“And then from the field of the future, a new king will come… to save the world of the past!”
One of the best memories I have growing up was that every morning before school, I’d turn on Channel 9 here in NY, and watch cartoons before school. Yes, they played cartoons before school, on a weekday, once upon a time. Can you believe it? Anyway, one of my favorite daily series was 1992’s King Arthur and the Knights of Justice, a rollicking action fantasy that remains one of the finest examples of 90s animation to this day.
Surely, the idea of modern teens being transported to medieval times wasn’t a new concept (see Dungeons and Dragons), but the idea of Arthurian legends being told with a modern twist rocked. And, if you can believe it, the series actually sparked an interest in Arthurian legend and the history of the knights that is as strong as ever in adulthood. Cartoons had that effect on kids, once upon a time… but I digress.
Created by Diane Eskenazi and Avi Arad of Marvel Studios, King Arthur and the Knights of Justice was a twist on Mark Twain’s novel, “A Connecticut Yankee in King Arthur’s Court.” This time around, the enchantress Queen Morgana trapped King Arthur and his knights of justice in a cave of glass. Incapable of freeing them, and with Queen Morgana and her evil Lord Viper advancing on Camelot, Merlin scours time and space to find a new band of knights, eventually coming upon Arthur King; the leader and quarterback for the New York Knights Football team. Knight soon finds himself and his group of loyal football players whisked back in time to battle the forces of Queen Morgana… good thing Merlin didn’t come across Arthur King of the New York chess team.
In either case, Arthur King and his football team are at first shocked to find themselves in Arthurian times, but soon find a common ground when they vow to fight Morgana and free the true King Arthur. While the time shifting premise wasn’t a new formula, King Arthur and the Knights of Justice worked because of the slick animation and wonderful storyline that took an already dynamic and rich mythos and amped it up to eleven.
Not only did Arthur King and his knights become Knights of the Round Table, but their suits of armor hosted various emblems on their chest. Said emblems could manifest a magical power that could help them in combat. For example, Sir Trunk had a battering ram; Sir Brick can build a huge impenetrable wall from his brick emblem, while Sir Lancelot’s emblem garnered him a magical lance that could fire sharp tips at will. They all also had animal spirits that granted them extra strength, which was pretty cool. Arthur’s emblem in particular was for Excalibur with a shield that summoned a large yellow dragon.
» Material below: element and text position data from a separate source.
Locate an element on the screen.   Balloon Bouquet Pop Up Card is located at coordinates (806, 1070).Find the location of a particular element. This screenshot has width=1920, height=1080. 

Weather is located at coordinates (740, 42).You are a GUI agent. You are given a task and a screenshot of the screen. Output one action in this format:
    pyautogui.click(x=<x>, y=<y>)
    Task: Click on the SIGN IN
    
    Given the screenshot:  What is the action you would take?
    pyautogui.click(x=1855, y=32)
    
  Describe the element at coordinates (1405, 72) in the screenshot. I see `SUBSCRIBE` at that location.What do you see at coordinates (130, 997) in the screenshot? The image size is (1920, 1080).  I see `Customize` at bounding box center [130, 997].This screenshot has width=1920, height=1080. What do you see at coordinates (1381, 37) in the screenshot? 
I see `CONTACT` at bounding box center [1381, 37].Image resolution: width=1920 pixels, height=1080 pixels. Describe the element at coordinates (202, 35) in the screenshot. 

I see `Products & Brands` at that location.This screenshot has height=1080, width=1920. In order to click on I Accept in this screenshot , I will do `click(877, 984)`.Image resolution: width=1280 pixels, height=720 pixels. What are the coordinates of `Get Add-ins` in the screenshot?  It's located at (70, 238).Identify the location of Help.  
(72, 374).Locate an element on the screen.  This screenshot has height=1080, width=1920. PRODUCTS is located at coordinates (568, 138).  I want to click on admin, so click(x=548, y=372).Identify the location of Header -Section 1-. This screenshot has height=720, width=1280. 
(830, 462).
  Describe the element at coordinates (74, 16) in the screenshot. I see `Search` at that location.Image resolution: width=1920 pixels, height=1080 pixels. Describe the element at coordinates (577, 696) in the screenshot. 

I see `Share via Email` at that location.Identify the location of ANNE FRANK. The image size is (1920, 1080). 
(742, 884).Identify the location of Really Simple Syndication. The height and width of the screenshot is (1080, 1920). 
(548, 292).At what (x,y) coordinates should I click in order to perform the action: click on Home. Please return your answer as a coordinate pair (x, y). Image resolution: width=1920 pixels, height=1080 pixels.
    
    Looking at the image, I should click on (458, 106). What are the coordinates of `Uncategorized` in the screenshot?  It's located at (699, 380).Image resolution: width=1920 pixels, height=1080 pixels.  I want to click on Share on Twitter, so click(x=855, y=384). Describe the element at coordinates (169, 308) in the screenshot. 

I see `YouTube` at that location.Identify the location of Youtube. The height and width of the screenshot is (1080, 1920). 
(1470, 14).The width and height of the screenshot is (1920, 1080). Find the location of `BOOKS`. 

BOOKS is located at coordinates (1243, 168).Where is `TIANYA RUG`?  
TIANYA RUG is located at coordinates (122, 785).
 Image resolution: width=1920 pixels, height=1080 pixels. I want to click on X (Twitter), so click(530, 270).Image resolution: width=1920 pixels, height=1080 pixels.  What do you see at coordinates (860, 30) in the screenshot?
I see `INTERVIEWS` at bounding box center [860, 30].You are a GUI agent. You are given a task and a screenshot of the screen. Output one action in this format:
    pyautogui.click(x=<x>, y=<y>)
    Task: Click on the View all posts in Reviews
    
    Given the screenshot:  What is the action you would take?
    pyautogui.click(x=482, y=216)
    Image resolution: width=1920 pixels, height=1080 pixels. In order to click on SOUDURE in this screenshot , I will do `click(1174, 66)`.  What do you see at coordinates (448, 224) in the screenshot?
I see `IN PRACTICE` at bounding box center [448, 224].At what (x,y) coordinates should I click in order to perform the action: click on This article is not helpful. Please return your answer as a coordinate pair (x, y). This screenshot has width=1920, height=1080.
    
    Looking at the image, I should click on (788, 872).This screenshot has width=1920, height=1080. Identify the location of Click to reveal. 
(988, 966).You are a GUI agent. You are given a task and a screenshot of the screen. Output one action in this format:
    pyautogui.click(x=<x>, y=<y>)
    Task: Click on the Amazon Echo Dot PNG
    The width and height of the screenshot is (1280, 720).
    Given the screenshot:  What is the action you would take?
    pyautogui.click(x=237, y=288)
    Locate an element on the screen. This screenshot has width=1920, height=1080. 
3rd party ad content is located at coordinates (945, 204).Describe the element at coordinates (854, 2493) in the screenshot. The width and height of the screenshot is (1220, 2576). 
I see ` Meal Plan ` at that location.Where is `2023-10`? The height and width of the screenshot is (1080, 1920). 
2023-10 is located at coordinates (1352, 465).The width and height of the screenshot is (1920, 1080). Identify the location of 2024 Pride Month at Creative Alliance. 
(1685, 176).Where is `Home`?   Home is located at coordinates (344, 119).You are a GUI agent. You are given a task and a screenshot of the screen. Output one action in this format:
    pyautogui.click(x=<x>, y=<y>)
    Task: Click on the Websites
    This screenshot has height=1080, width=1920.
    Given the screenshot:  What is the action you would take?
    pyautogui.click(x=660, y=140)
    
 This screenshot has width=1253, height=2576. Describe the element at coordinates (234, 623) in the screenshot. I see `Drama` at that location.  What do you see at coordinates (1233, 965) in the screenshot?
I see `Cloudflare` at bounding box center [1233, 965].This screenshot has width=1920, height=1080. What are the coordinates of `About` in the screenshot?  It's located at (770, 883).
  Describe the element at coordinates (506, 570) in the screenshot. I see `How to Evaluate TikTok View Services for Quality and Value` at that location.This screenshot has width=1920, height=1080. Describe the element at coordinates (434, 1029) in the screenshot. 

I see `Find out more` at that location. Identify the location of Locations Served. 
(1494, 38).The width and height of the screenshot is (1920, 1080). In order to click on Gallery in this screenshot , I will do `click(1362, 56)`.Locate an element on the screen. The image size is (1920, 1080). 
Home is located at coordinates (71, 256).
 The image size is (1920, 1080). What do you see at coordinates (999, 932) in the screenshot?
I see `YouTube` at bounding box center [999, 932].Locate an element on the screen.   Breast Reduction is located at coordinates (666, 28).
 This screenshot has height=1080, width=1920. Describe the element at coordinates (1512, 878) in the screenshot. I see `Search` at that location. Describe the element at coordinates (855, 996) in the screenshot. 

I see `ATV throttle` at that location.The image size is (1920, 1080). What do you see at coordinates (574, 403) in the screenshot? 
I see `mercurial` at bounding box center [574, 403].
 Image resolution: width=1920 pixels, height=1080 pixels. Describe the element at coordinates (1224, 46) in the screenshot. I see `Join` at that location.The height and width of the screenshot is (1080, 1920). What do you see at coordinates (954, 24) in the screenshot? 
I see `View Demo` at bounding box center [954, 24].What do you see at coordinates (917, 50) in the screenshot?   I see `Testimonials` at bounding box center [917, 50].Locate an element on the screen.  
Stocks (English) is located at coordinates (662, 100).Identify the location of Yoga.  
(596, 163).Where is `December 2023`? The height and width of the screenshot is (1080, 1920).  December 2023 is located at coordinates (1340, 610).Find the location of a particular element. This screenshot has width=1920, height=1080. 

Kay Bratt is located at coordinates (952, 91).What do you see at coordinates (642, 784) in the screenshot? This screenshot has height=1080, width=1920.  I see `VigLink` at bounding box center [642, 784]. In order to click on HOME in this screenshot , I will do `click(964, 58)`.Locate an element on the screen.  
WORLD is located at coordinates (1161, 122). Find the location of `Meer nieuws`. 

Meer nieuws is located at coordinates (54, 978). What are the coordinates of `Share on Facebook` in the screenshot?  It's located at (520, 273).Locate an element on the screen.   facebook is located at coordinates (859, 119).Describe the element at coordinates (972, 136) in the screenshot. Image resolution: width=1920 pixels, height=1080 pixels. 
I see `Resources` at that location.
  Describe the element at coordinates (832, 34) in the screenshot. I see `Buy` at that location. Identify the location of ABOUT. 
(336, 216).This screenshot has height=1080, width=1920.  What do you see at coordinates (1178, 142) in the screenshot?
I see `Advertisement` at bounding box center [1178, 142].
Much of the series was based around self-contained adventures that usually involved Arthur and his knights trying to outwit Queen Morgana, her right hand man Lord Viper, and their various henchmen. Sadly, Arthur and his Knights never seemed to free King Arthur, as the series ended after two seasons with twenty six episodes total. The finale focuses on Tone building a catapult under Morgana’s mind control to bring down Camelot, and there’s never really closure.
That said, the series was occasionally shown on TV after its cancellation, and became very rare for a long time. During its run, it spawned a line of (now) pretty valuable action figures, as well as a three part comic book miniseries from Marvel. There was also a pretty fun video game for the SNES that liberally borrowed from Legend of Zelda. It excels mainly because it provided closure for the series, showing Arthur and his friends returning back home after defeating Queen Morgana.
The series still packs a wallop of excitement and entertainment value, offering a diverse array of characters with valuable abilities that help the theme of team work and unity within the series. Among some of the more shamefully forgotten 90s animated relics, King Arthur and the Knights of Justice holds up and still has potential for a great reboot that can offer closure and add more mythos to the original series. I still have a blast watching it over twenty years later. The series is available online on DVD for purchase in its complete form.